BEGIN

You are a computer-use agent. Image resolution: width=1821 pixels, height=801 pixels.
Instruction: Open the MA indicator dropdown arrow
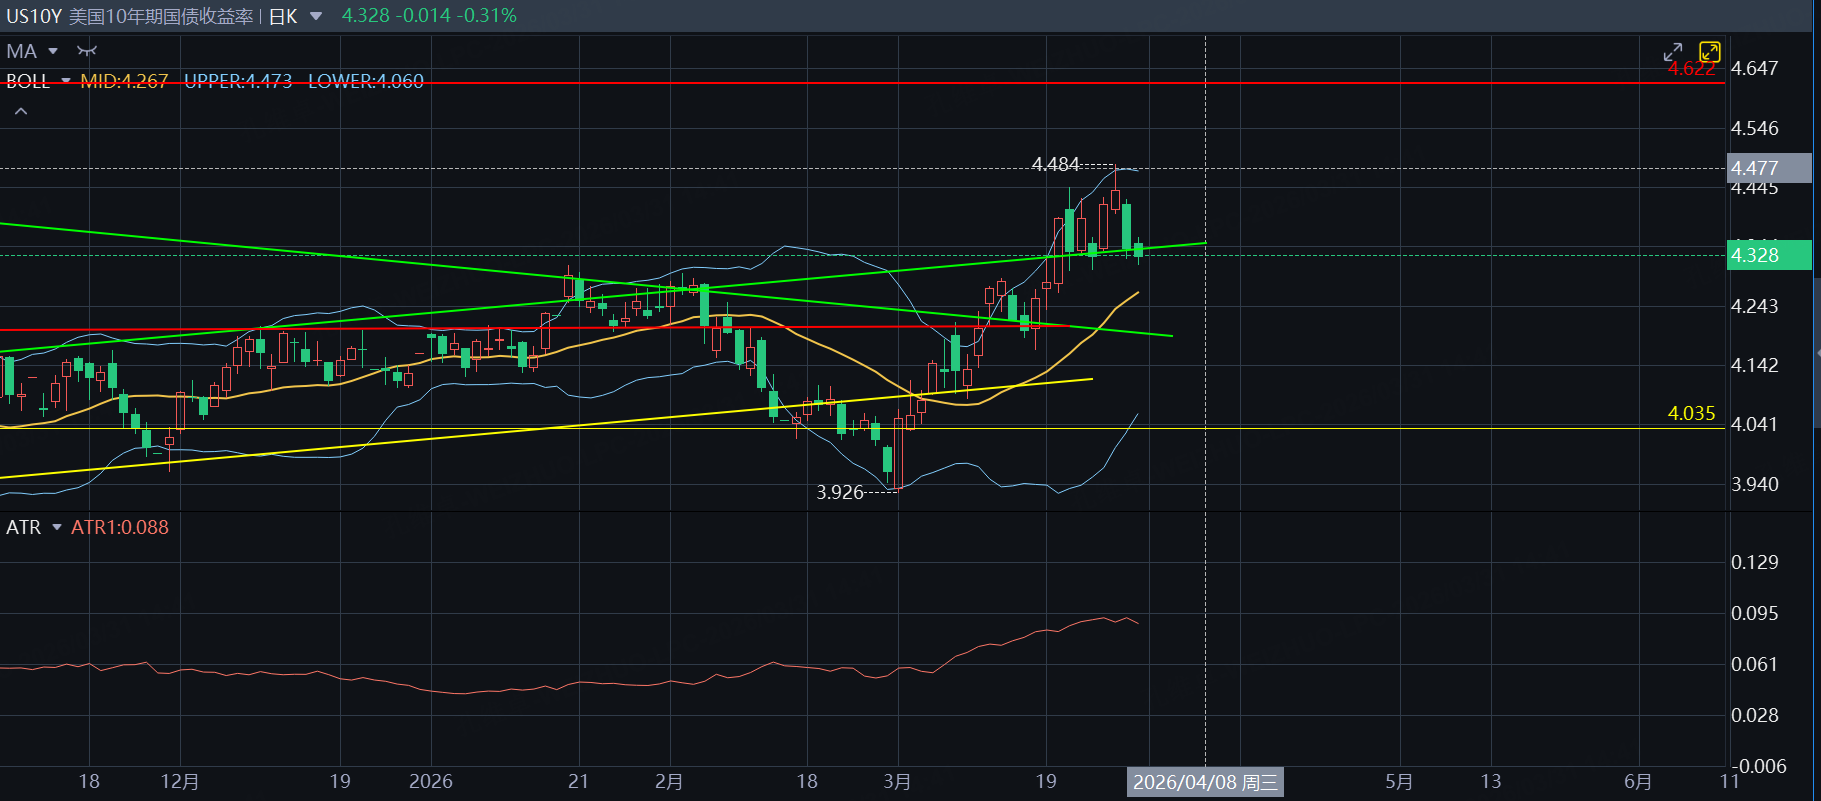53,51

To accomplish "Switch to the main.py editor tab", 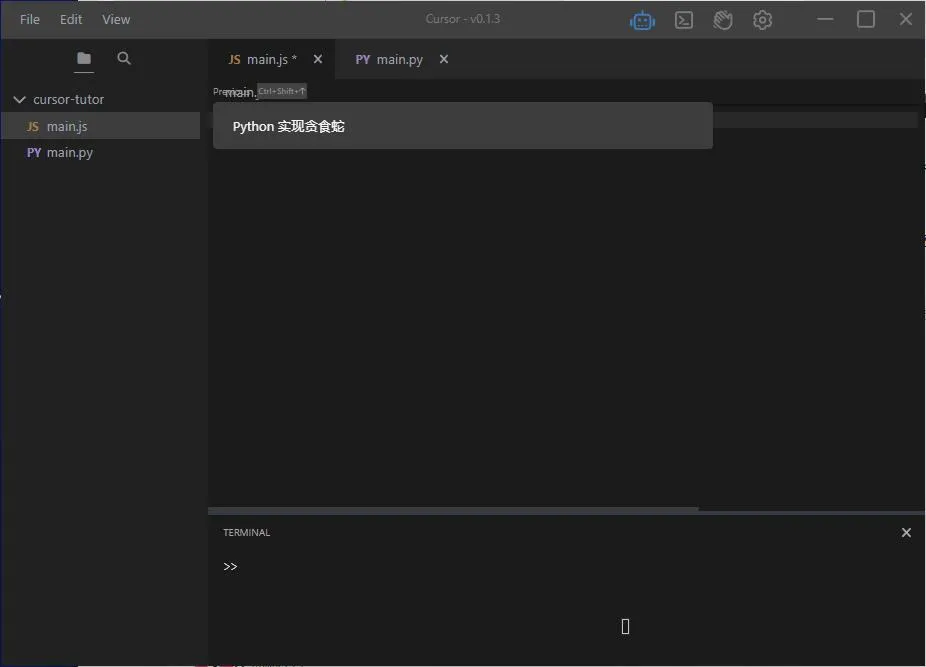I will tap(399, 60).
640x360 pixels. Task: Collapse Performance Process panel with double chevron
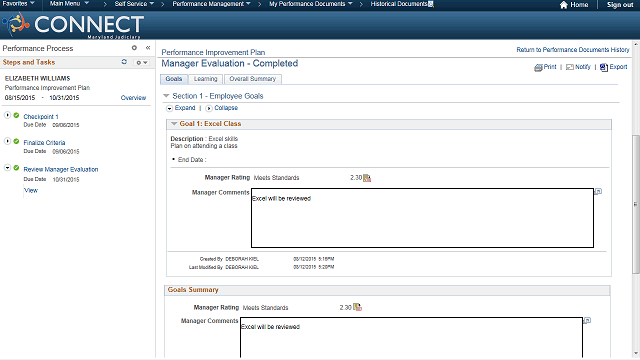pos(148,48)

END

## Problem requirements:
Print the lines from the one that contains "640x360 pixels. Task: Collapse" through the final line of the material above, exactly and only those, with pictures left out.

## Response to the task:
640x360 pixels. Task: Collapse Performance Process panel with double chevron
pos(148,48)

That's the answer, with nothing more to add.